- [WHAT TO WORK ON]
a – Quote the Hope Ranch text word for word, beginning at the words "The Orphan Shaman" and ending after "them even stuck.".
b – In the Hope Ranch text, what name did everyone call John Lenorak?

- [TEXT]
We were brought together by a couple of simple facts. First, my big
brother, The Ace, owned a woodie that ran well enough to get us all to
the beach. But more importantly, as we sat eating lunch at La Colina
Junior High, we shared one deep secret—isolated by steep cliffs, miles
of sand, and a guarded gate that opened only to members lay one of the
most lyrical beach-breaks on the entire coast—Hope Ranch Beach.
The Orphan Shaman
Now, any respectable cult in Santa Barbara finds at its center a
charismatic leader, and the Hope Ranch tribe could boast of its own
shaman-poet-seer—an orphan named John Lenorak. Everyone called him
Stein. Stein, however, didn’t know what his real name was. He had no
idea who his mother or father might be. He lived with an elderly woman
he called his “aunt” high on a hill in Hope Ranch—a house to which he
never invited his friends. There he devoured captivity narratives and
brooded upon who he might be and what his real name might be, and how
he might find out such things. And in those same private moments of
questioning he conjured up nicknames for just about every surfer and
point and beach and cove around Santa Barbara. Some of them even stuck.

- [GIVEN MATERIAL]
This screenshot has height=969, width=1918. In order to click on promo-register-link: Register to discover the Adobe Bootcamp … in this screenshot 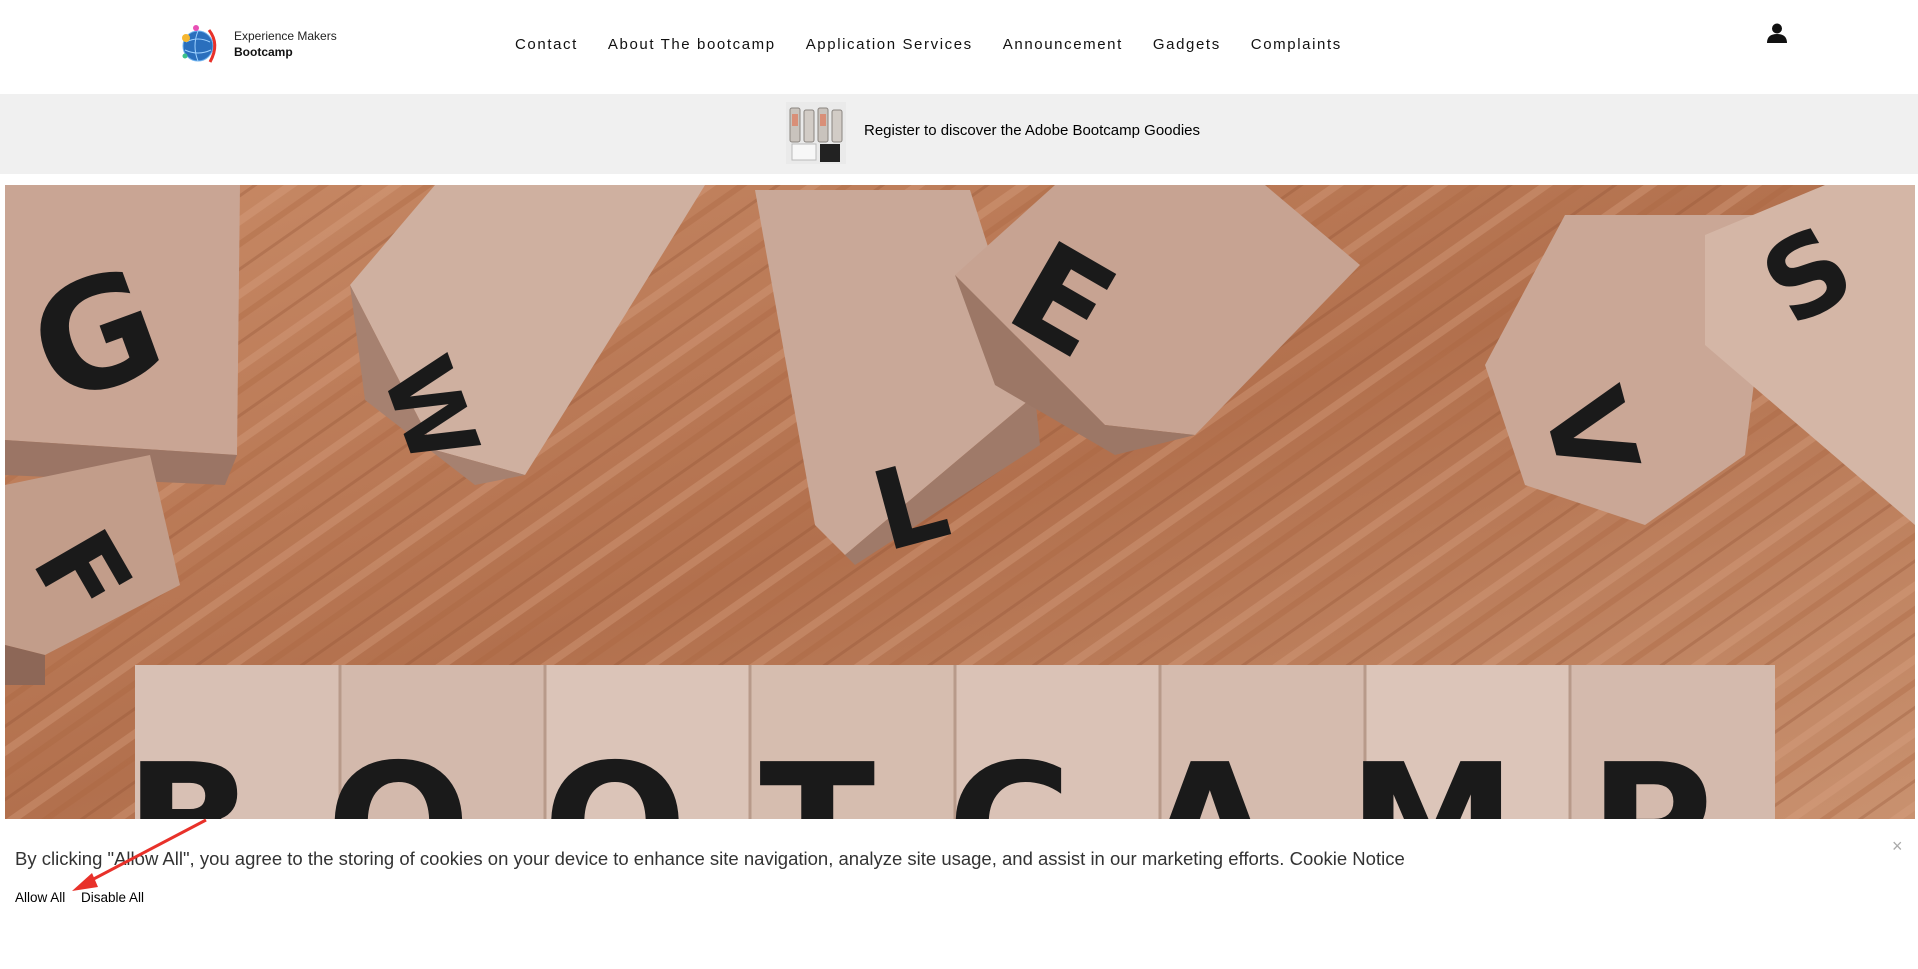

- [SOLUTIONS IN ORDER]
a –
The Orphan Shaman
Now, any respectable cult in Santa Barbara finds at its center a
charismatic leader, and the Hope Ranch tribe could boast of its own
shaman-poet-seer—an orphan named John Lenorak. Everyone called him
Stein. Stein, however, didn’t know what his real name was. He had no
idea who his mother or father might be. He lived with an elderly woman
he called his “aunt” high on a hill in Hope Ranch—a house to which he
never invited his friends. There he devoured captivity narratives and
brooded upon who he might be and what his real name might be, and how
he might find out such things. And in those same private moments of
questioning he conjured up nicknames for just about every surfer and
point and beach and cove around Santa Barbara. Some of them even stuck.

b – Stein